Com o passar do tempo, ficou claro que era fútil. O paciente estava sem pulso já há algum tempo e havia passado por tratamento extensivo sem sucesso. Fiz minha pergunta usual e preparatória: “Alguém se opõe a terminar os esforços de ressuscitação?” Nesse momento, a esposa do paciente se virou para mim. Ela percebeu que o momento era iminente. Ela sabia que esta seria a última vez na terra que seu marido estaria oficialmente vivo. Ela se virou para o marido e posicionou a cabeça de nariz a nariz com ele. Ela sussurrou: “Estou aqui. Eu te amo. ” Então, com o sangue endurecendo seu rosto e lábios, ela se inclinou e beijou-o nos lábios. Era genuína, carinhosa e não sobrecarregada pelo que os outros pensavam. Ela fez essa conexão que vinha tentando desde que entrou na sala de trauma. Ela fez isso de seu modo, apesar da insanidade das circunstâncias. Este foi um sinal genuíno de afeto que não foi embaraçado pelas normas sociais. A sala ficou em silêncio, com exceção do ventilador. Ninguém se atreveu a falar. Fomos todos santificados pelo mesmo espírito. Foi um momento sagrado. Você poderia dizer que ela queria que durasse para sempre, e de alguma forma – nós também, mas ela percebeu a impraticabilidade desse pedido não-verbalizado. Ela terminou o beijo e se virou para mim. Ela olhou para mim e acenou com a cabeça ligeiramente – reconhecendo o inevitável.
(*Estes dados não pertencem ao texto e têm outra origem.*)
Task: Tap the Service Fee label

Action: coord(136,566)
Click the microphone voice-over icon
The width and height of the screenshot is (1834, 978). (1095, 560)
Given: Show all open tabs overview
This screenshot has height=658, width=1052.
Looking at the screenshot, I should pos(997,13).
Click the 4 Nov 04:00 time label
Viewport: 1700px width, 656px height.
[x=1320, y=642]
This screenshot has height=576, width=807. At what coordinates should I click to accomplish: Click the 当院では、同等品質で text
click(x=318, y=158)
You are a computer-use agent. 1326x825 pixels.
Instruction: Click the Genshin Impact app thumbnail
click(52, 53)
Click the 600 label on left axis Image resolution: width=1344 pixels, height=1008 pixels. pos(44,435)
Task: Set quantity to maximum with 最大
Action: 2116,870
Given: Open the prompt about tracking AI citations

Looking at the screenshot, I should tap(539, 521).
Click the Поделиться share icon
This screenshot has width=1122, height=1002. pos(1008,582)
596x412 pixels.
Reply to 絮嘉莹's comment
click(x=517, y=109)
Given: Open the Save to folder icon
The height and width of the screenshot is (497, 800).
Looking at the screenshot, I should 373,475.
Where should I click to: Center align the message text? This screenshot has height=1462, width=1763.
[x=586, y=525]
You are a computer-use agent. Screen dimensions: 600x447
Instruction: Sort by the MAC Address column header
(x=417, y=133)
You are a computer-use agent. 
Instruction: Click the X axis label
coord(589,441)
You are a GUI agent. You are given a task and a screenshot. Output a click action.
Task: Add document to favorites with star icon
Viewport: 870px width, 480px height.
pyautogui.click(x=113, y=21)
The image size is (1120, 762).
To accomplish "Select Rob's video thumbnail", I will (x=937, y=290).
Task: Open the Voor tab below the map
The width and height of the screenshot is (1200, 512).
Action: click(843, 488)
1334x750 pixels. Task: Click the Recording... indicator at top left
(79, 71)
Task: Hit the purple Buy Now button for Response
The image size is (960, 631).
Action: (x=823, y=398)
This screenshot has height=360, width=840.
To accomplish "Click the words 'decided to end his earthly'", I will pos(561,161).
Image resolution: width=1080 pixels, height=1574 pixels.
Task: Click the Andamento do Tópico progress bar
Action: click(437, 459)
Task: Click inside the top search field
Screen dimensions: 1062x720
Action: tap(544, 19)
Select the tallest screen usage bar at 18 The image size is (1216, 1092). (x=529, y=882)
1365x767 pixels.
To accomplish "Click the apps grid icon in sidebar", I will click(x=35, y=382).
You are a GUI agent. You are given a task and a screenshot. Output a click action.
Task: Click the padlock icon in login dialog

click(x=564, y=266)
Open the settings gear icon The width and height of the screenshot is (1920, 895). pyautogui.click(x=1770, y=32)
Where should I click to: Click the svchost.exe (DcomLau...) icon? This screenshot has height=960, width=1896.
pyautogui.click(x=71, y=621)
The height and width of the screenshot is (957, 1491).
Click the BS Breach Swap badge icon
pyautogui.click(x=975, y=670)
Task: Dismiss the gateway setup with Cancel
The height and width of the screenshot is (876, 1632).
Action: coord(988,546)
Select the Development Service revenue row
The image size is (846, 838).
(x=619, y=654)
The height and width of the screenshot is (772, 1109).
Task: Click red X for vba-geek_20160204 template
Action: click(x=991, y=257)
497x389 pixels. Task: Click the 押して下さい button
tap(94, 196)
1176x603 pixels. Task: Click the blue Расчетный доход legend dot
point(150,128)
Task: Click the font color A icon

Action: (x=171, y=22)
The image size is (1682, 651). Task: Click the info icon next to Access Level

Eu declarei o óbito as às 01:31 horas. Agradeci a todos pelos seus esforços.
Eu nunca saberei que eventos levaram este homem a tirar sua vida. O que eu sei é que ele foi amado nesta terra por pelo menos uma pessoa. E agora, ao beijar minha esposa ou filhos por um “boa noite” ou “sem um por que”, eu faço isso com um tom ligeiramente diferente. Eu entendo, com um pouco mais de profundidade, o que um beijo pode significar.
Lee David Milligan é um médico de emergência.